Here are titles, abstracts, and links to my most recent working papers. (Check back often; more are always on the way!)
Bruce Ackerman is a luminary amongst constitutional law scholars. James Buchanan is the same for scholars of constitutional political economy. However, they are diametrically opposed in terms of their thinking on constitutional change. Ackerman is a decided majoritarian; alternatively, Buchanan's normative perspective is rooted in generality. Yet both Ackerman and Buchanan consider themselves constitutionalists. I provide a comparative analysis of Ackerman's views vis-àvis those of Buchanan on constitutional change. As a relative virtue, Ackerman provides more emphasis on the qualitative nature of consideration/deliberation on constitutional change; alternatively, a relative virtue of Buchanan is his insistence on generality and an (at least) implicit unwillingness to subjectively weight individuals in terms of their input to such change.
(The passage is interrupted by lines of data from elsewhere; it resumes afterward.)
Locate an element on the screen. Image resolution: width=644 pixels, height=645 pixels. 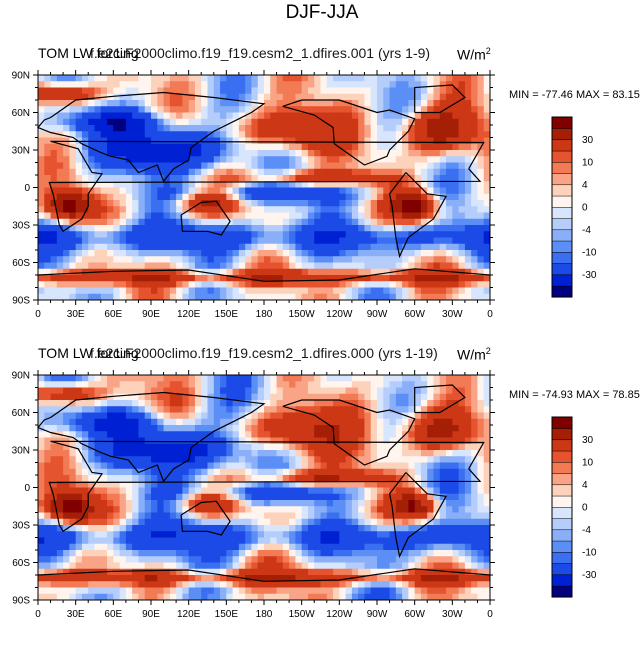
x-tick-label: 150E is located at coordinates (227, 314).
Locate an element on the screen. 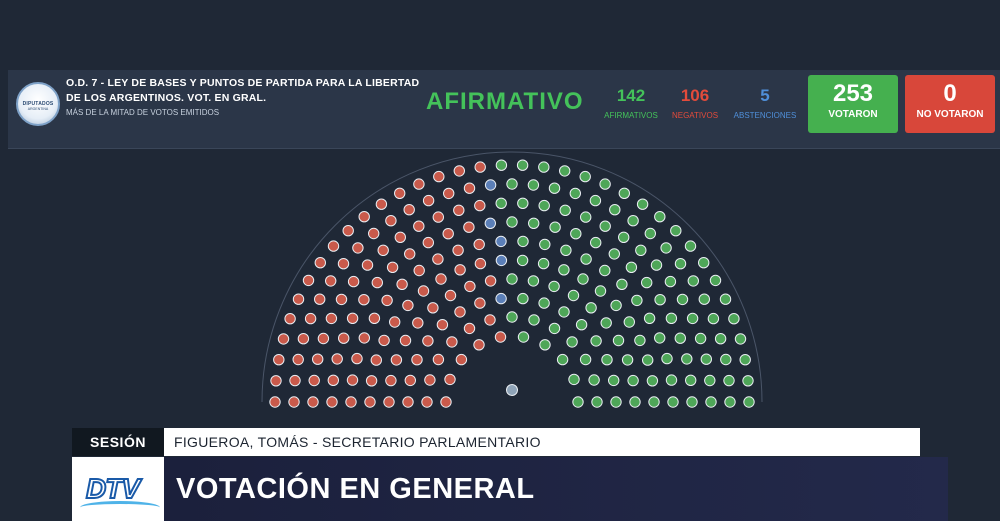 The height and width of the screenshot is (521, 1000). session-label: SESIÓN is located at coordinates (118, 442).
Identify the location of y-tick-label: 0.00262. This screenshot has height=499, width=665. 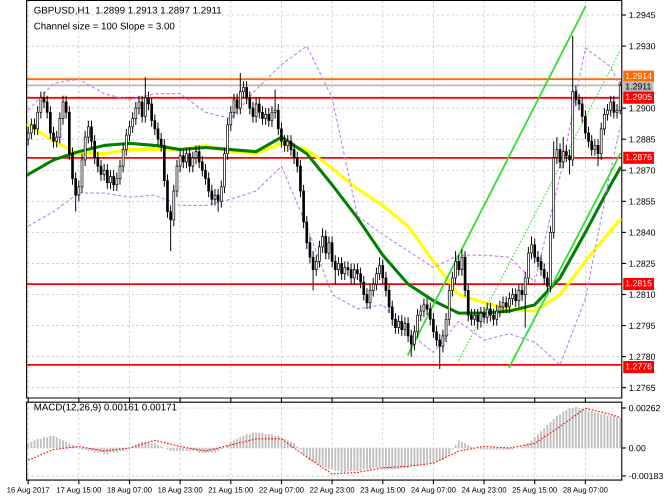
(644, 408).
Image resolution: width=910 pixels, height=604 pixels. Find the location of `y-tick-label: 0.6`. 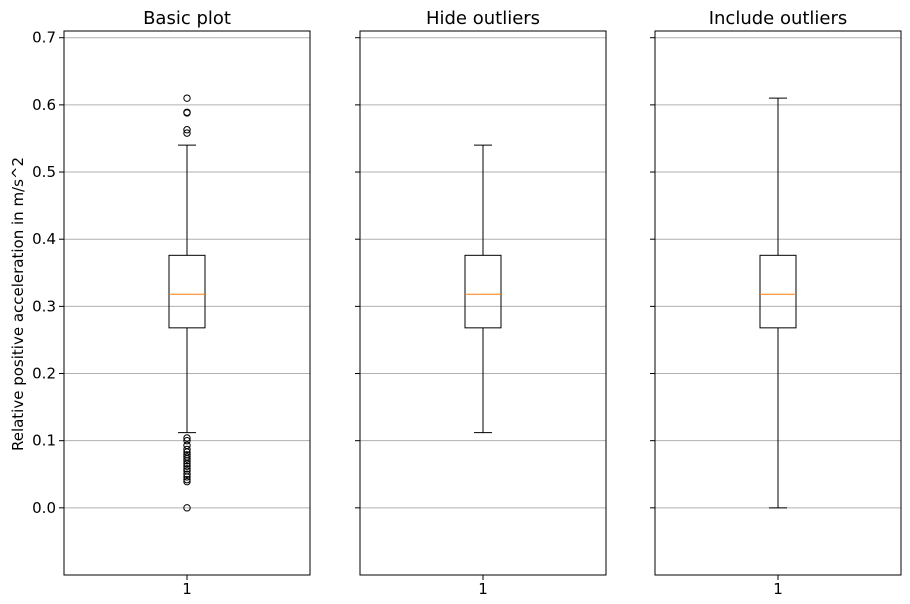

y-tick-label: 0.6 is located at coordinates (44, 105).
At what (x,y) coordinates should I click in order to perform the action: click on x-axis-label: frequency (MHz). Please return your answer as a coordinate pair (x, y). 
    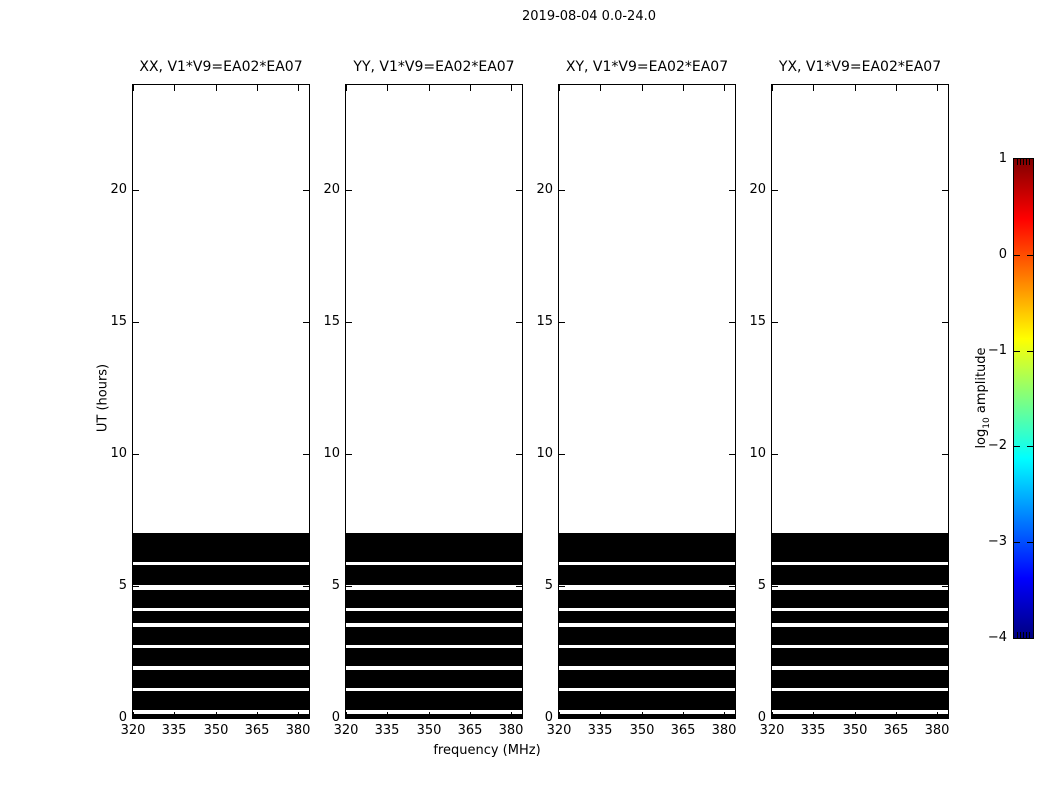
    Looking at the image, I should click on (487, 750).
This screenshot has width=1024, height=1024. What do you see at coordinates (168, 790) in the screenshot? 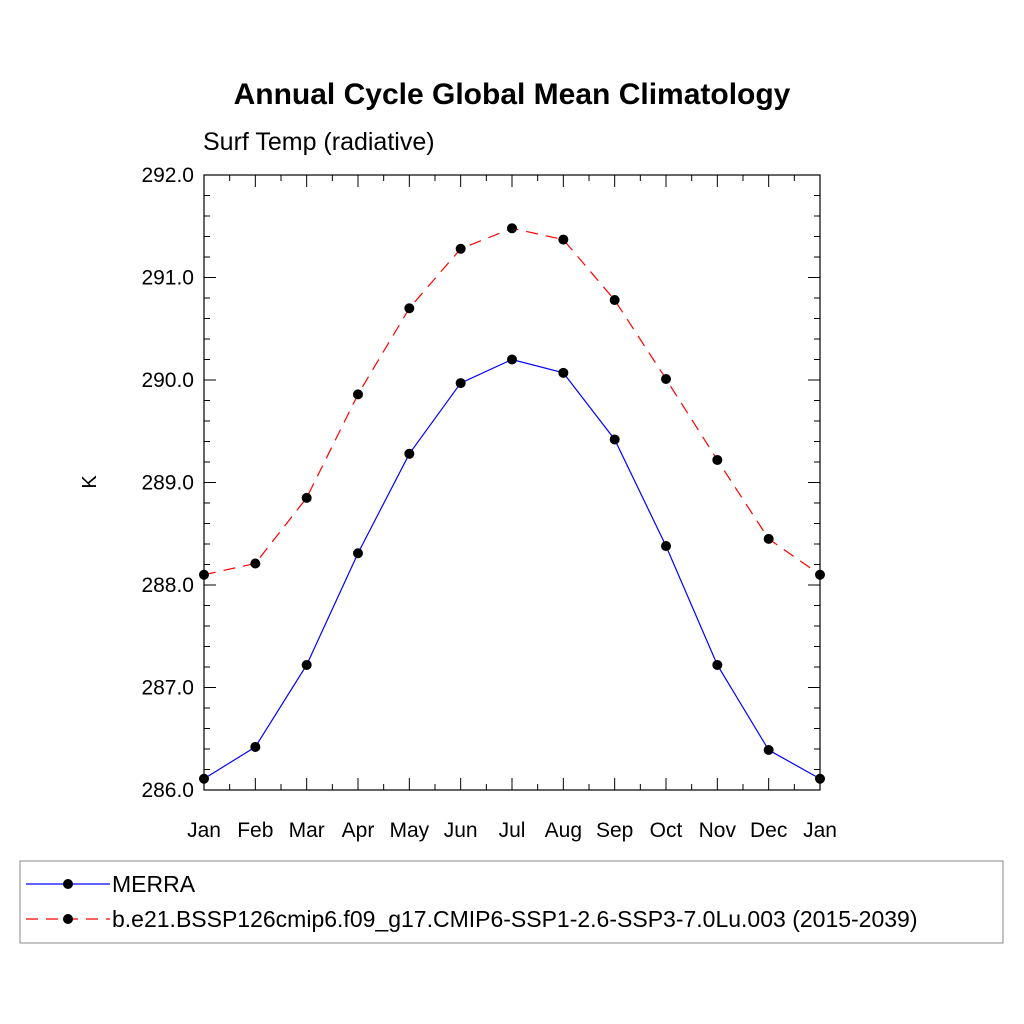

I use Article V of the US Constitution as a vehicle for the comparative analysis.
Revolutionary Constitutional Compliance
with Jamie Bologna Pavlik and Justin T. Callais
Revolutions are bottom-up movements for regime change that, if successful, overthrow and replace a society’s principal institutions. Successful revolutions are often followed by a new Constitution. We explore whether revolutionary Constitutions, all else equal, lead to higher compliance than their non-revolutionary counterparts. To do so we combine data from the Comparative Constitutional Compliance Database (CCCD; Gutmann et al. 2023) and the Revolutionary Episodes Dataset (RED; Beissinger 2022). We identify 15 revolutionary Constitutions, adopted between 1976 and 2010, and consider their compliance relative to that of their predecessors. We employ matching methods (Rosenbaum and Rubin 1983), drawing on up to 61 cases of (non-revolutionary) Constitutional adoptions to construct counterfactual episodes. Revolutionary Constitutions lead to higher compliance at least 5 years out from their adoption. At 10 years out, the positive overall compliance effect gets weaker. However, the effect remains significant for basic human and civil rights provisions.